「時間が取れるならこのコースをもう一度。」
ずっとそう思ってました。
前回下北半島に行ったのは、久慈から尻屋崎へ向かい、そこからむつに出て野辺地、青森から東北道で宮城に帰るコース。
今回は尻屋崎から久慈へ南下する逆コースです。
尻屋崎を出ると、県道6号線を少し戻って248号線、国道338号線にぶつかったらさらに南へ。
青い空と松林の中を走り続けて、あーモウ海も見えないよ、とつぶやく頃にぐぐいと海沿いへ出る事になります。
で。白糠漁港という小さな港町があるんですが。
仙台を出る前に、このあたりの道路についてあるヒトと話した際(どんだけコアな話かとw)、白糠漁港のあたりの道路案内の表示が分かりづらいという話が出ました。
むつに行こうとすると、違う方向に連れて行かれちゃうんだそうです。
マップを見れば、三沢方面から白糠を通るすると、そのまま338号線を行けばむつに出ます。たぶんそのヒトの経由地の都合でそういうルートになったのかもしれませんが、県道7号線に左折して冷や水峠を越えて陸奥湾側のはまなすラインに出ることもできます。
前回、牛は尻屋崎を目指していたので迷った覚えはありませんでしたが、それまである程度の道幅があったはずの338号線は、ここ白糠漁港にさしかかるととたんに狭隘な道に変わっちゃうんです。
その狭さと峠道が印象深くて、牛も覚えてんだ。
そういう道って、余計に歴史を感じさせるもんです。
昔は牛馬が通っていたであろうその道。
ただ走り抜けるだけなのに、不思議と脳裏に焼きつく風景。
マップを見てるだけで何気ない風景が鮮やかによみがえってくる、その不思議な感覚を味わえるから、牛はこうやって旅の反芻を続けちゃうんですよね。

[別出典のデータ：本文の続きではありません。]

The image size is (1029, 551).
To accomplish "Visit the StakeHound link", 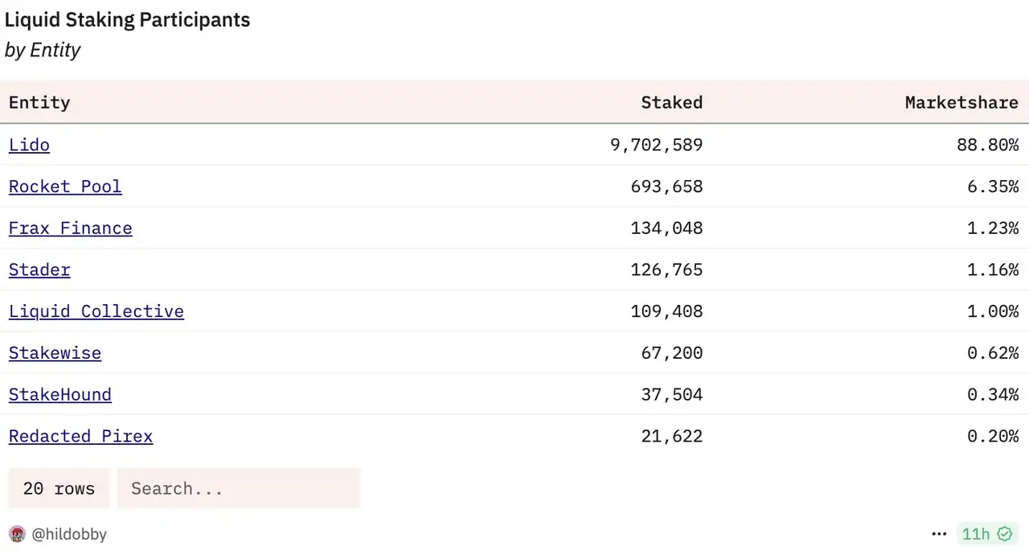I will (x=59, y=395).
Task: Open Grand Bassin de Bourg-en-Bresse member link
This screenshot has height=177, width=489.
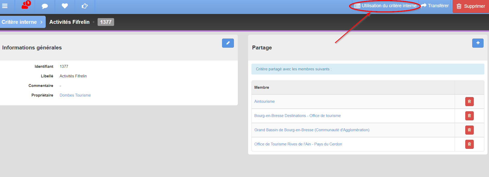Action: click(x=312, y=130)
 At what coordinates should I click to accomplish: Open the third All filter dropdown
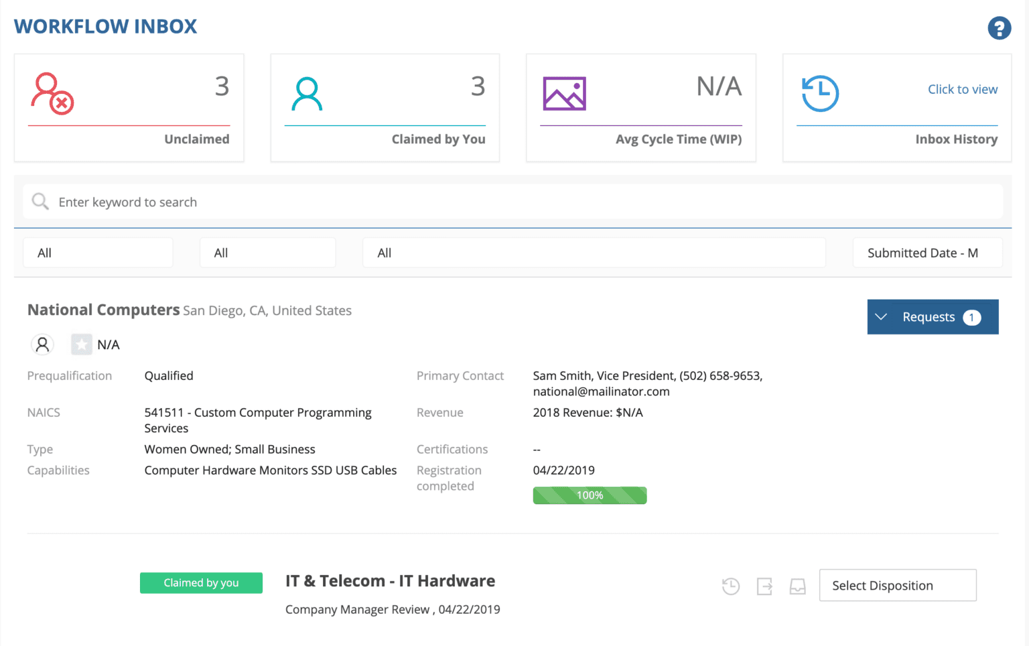pyautogui.click(x=594, y=253)
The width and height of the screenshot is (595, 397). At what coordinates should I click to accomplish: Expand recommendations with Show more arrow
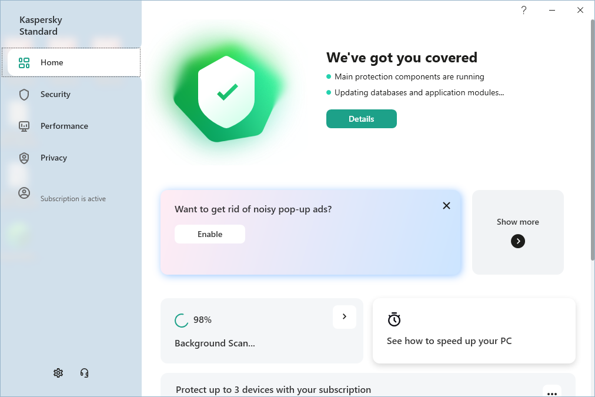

牛の壊れた記憶の中で、唯一信頼できるものに違いないから。
そう、記憶の中によみがえる事といえば。
おそらく338号線に出て間もなくだったはず。
どこまでも続くような片側1車線を牛のインプレッサwが軽快に走っていると、一台のバイクが後ろにつきました。
柔らかな曲線がバックミラー越しに見えます。
まったりソロツー?地域住民?旅路を急ぐロングツーリング?
牛はほんの少しアクセルを踏み込みます。
車間があくならそのまま前を。
同時に加速するなら道を譲るために。
インプレッサwの排気音が心地よく響いても、2輪のヒトはほぼ同じ車間を保ったままでした。
牛は左にウィンカーをあげながら静かにアクセルを戻します…と、2輪のヒト、加速。
鮮やかにインプレッサwを追い抜いてゆくその時に、彼はヒラリと片手を上げていってくれました。
その瞬間。
あの映像。
アスファルトと空と太陽と、視界の端を流れ過ぎてゆく木々の陰、バイクの排気音。
「追い越し際の斜め後ろ」が一番美しいのだと話したことをふと思い出し。
全てが輝いて、牛の瞳に陽が当たって、モウ小さく見える2輪のヒトを見送る時、やわらかに微笑んでいる自分に気づいてちょっとテレてみたりして。
牛、本当に好きなんだぁ。
車もバイクも、本当に好きなんだぁ。
写真に残せない、絵にも書けない、あの一瞬を知っているという幸せ。
それを噛み締めながら、何度も反芻しながら、やっぱり牛は走って行きたいです。
願わくは、全ての旅人が、無事にその先へとたどり着けますように。